- [Seitentext]:
========
Zoologin im Interview

„Wölfe sind Menschen stets einen Schritt voraus“

Tirol
12.06.2020 11:06

Unter Tirols Landwirten geht die Angst vor dem Wolf um. Wohl niemand weiß besser über das Wesen dieses geschützten Tieres Bescheid als die Zoologin Pascale Wiesenthal-Jüch, die im Innsbrucker Alpenzoo Wolfswelpen mit der Flasche aufgezogen hat. Sie tritt für ein gezieltes Monitoring der Wölfe ein. Für Menschen seien sie keine Gefahr.

„Krone“: In Tirol wurden heuer schon zahlreiche Schafrisse auf Almen durch einen oder mehrere Wölfe nachgewiesen. Wieso zieht es diese Tiere ausgerechnet hierher?
Wiesenthal-Jüch: Von Jänner bis März ist Paarungszeit, da wandern die Wölfe – vor allem die Rüden – oft Hunderte von Kilometern, bis sie einen Partner finden. Dann siedeln sie sich dort an und gründen ein Rudel.
========
- [Daten]:

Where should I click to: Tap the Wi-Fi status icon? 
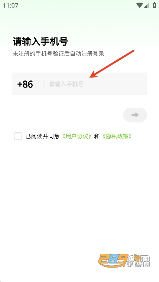pos(139,5)
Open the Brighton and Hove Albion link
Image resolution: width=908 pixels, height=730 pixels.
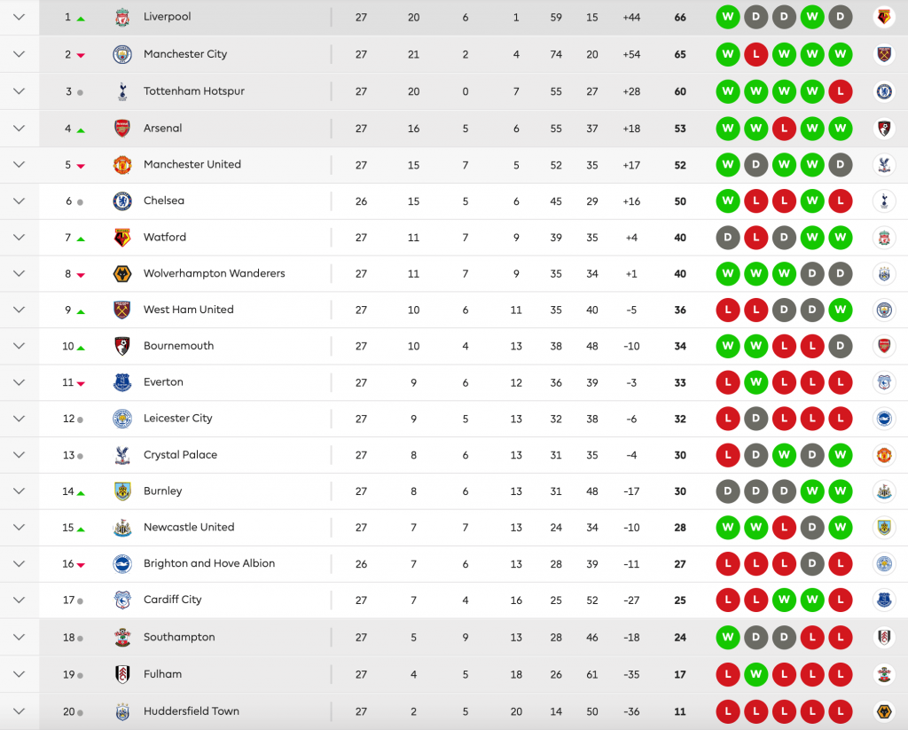click(x=208, y=563)
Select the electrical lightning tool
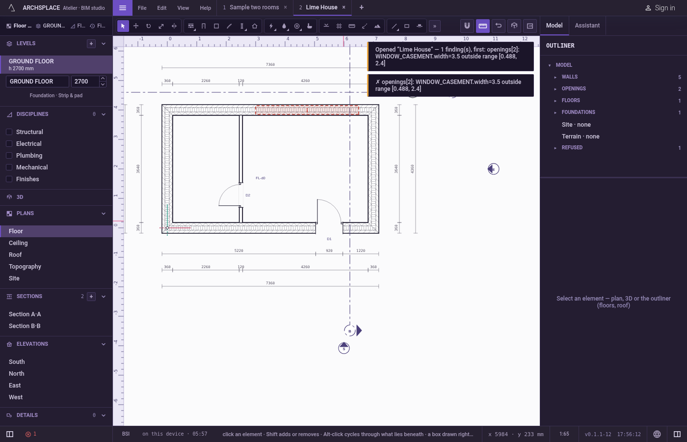The height and width of the screenshot is (442, 687). pyautogui.click(x=271, y=26)
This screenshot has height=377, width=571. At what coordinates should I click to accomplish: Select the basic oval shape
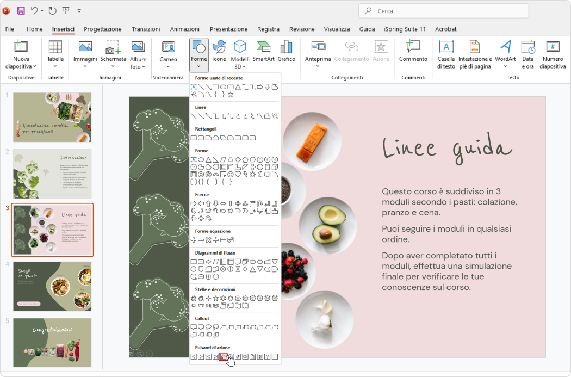click(201, 159)
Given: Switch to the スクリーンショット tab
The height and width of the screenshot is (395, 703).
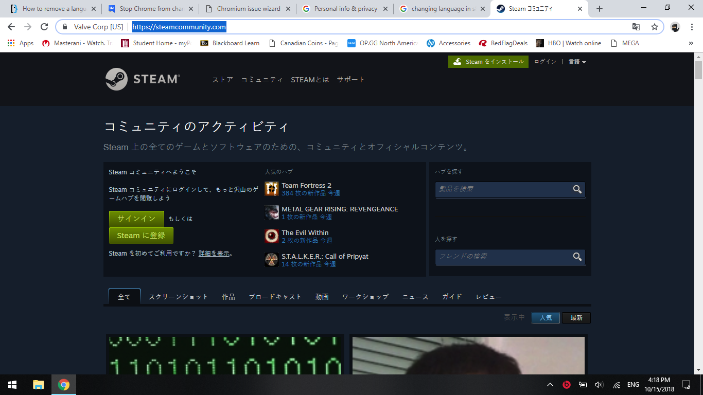Looking at the screenshot, I should (178, 297).
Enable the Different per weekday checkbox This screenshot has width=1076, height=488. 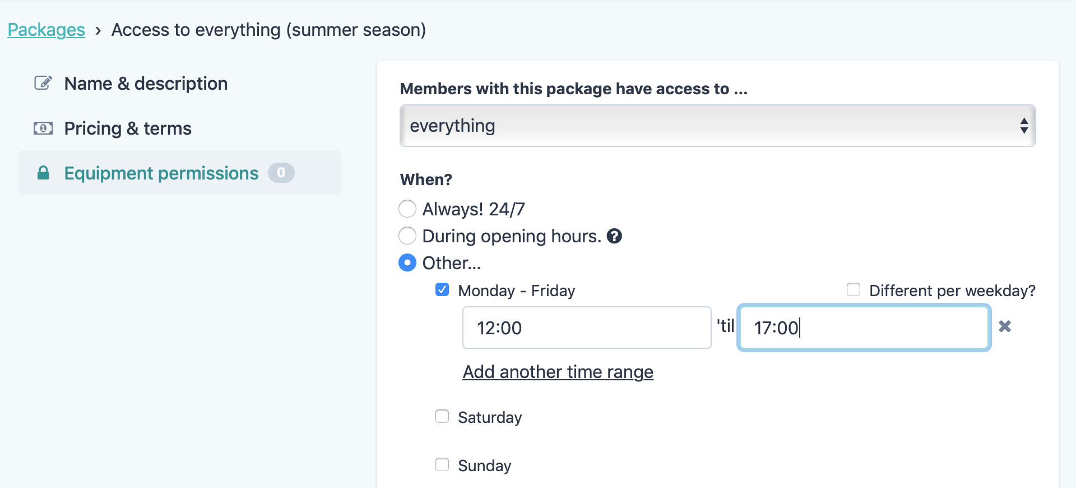coord(854,290)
========
Gib aus dem Seitentext oben die Stelle wortgetreu wieder, die mit „Unter Tirols Landwirten“ beginnt und sich bis einschließlich „sie keine Gefahr.“ fortsetzt.

- [Antwortbereich]:
Unter Tirols Landwirten geht die Angst vor dem Wolf um. Wohl niemand weiß besser über das Wesen dieses geschützten Tieres Bescheid als die Zoologin Pascale Wiesenthal-Jüch, die im Innsbrucker Alpenzoo Wolfswelpen mit der Flasche aufgezogen hat. Sie tritt für ein gezieltes Monitoring der Wölfe ein. Für Menschen seien sie keine Gefahr.